Skip the pictures. Retype exactly, and only, the lines between the line holding "Image resolution: width=392" and the last line below, inclusive.

RECORDS SHOWN =
******

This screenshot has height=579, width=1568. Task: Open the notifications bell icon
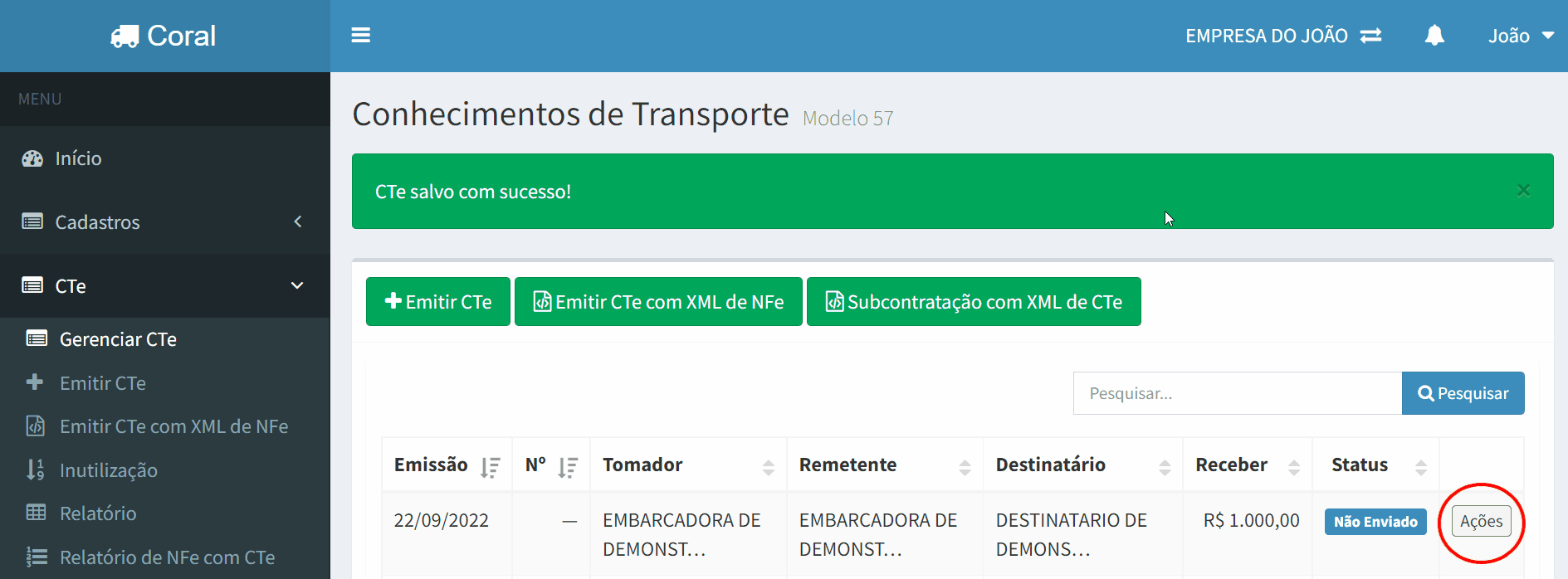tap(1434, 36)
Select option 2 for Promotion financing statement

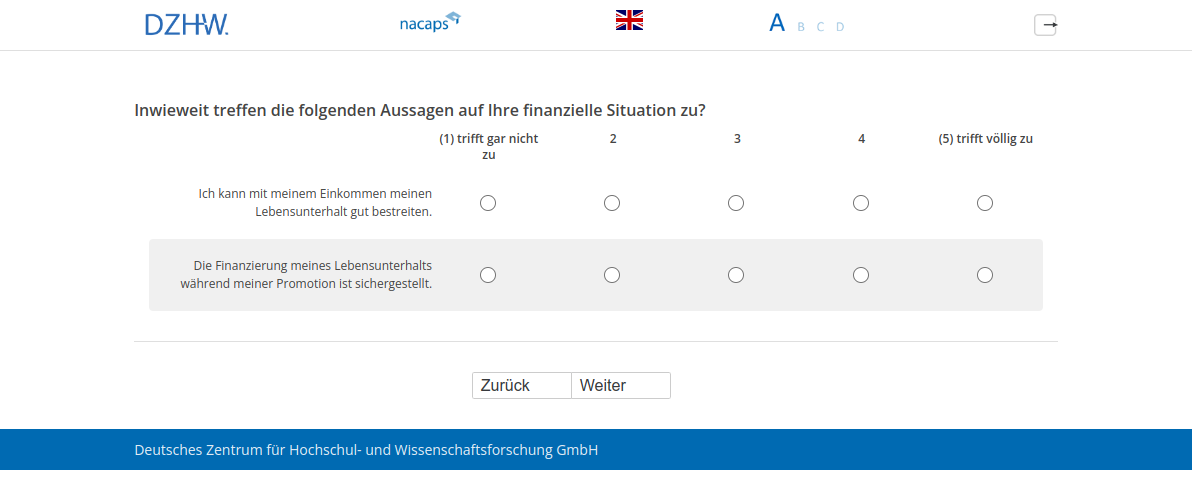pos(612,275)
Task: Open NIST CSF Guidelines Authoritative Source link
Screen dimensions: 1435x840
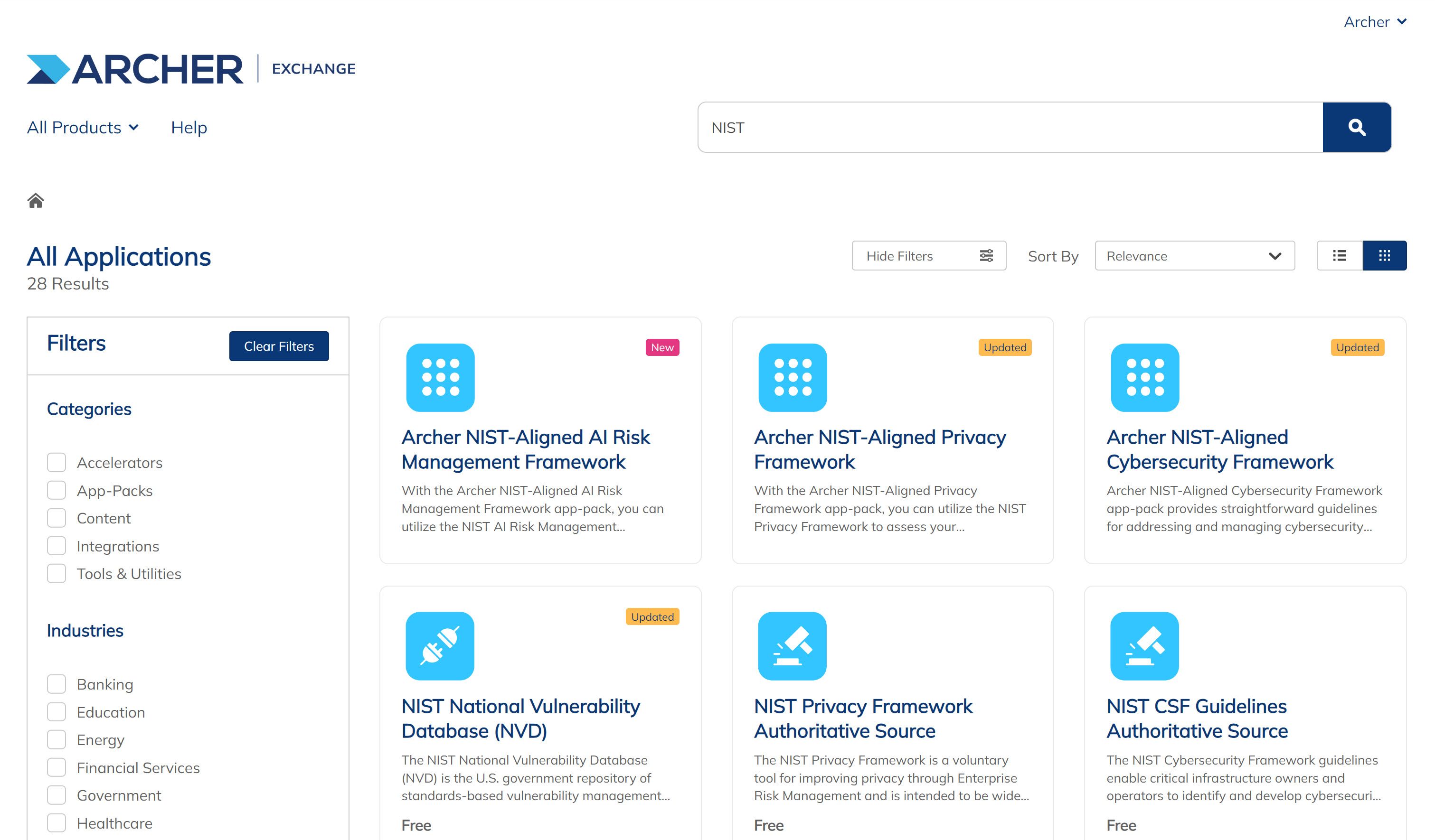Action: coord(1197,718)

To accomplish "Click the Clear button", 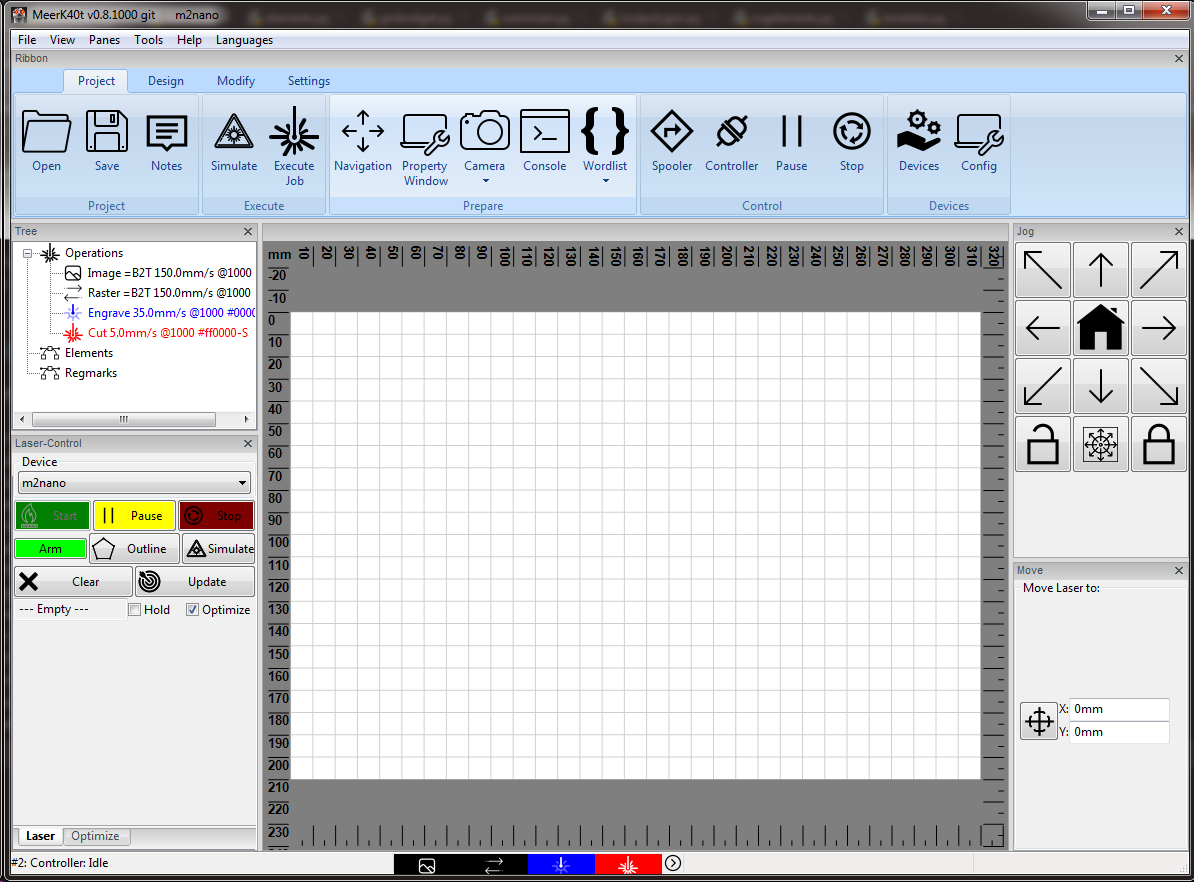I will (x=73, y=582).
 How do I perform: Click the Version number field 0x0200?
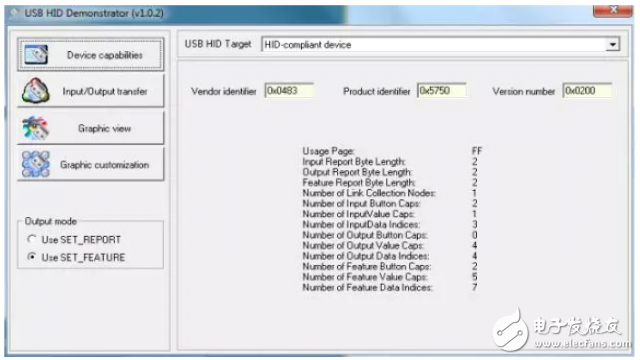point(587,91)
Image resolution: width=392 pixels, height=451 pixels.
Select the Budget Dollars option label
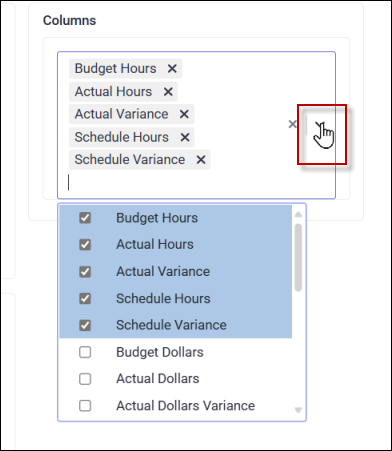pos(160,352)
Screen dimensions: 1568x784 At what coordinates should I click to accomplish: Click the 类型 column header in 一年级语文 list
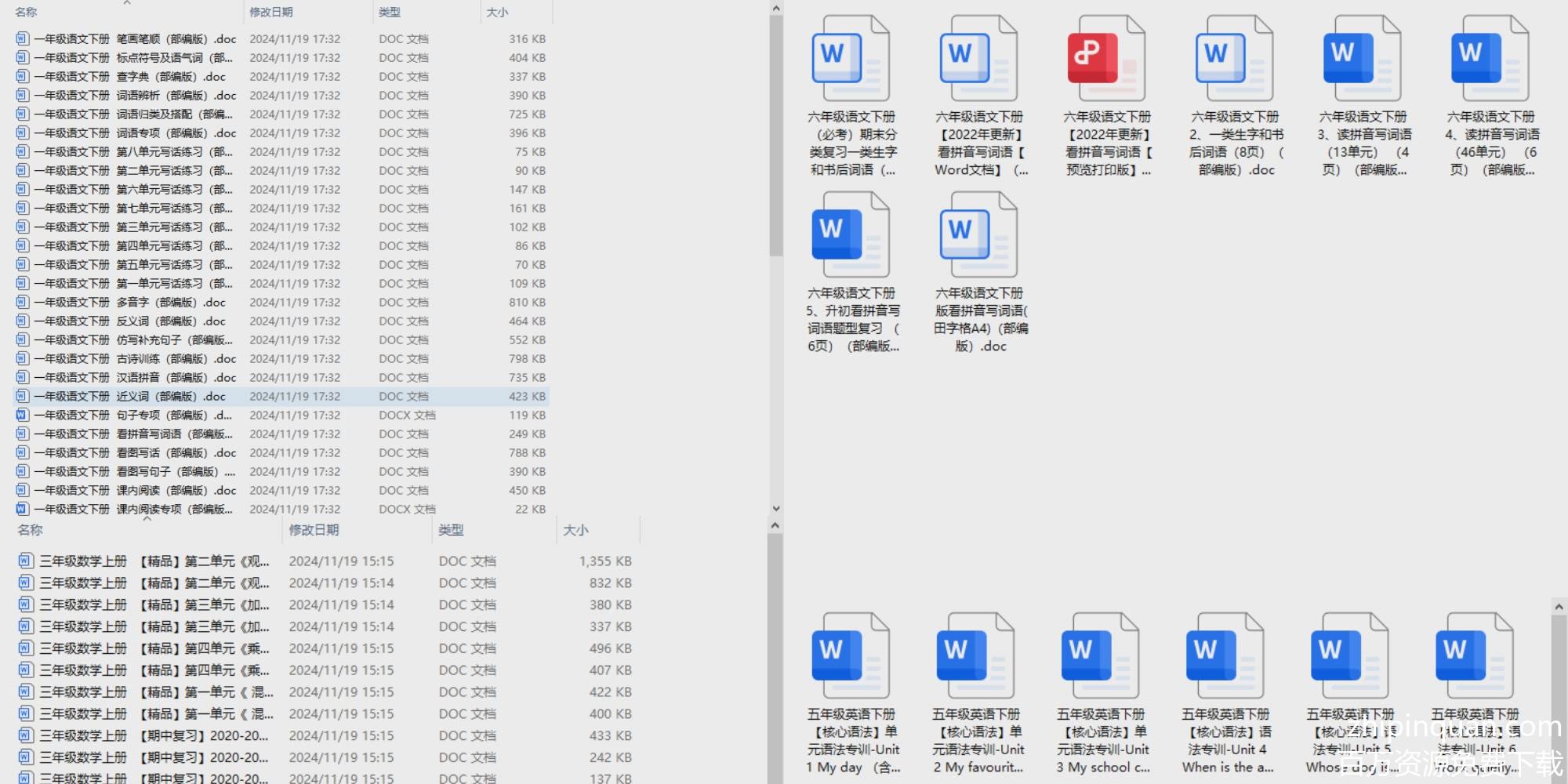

******

RESPONSE TO THE TASK =
Image resolution: width=392 pixels, height=451 pixels.
Select the Budget Dollars option label
pos(160,352)
Screen dimensions: 1568x784 At what coordinates should I click to accomplish: Click the 类型 column header in 一年级语文 list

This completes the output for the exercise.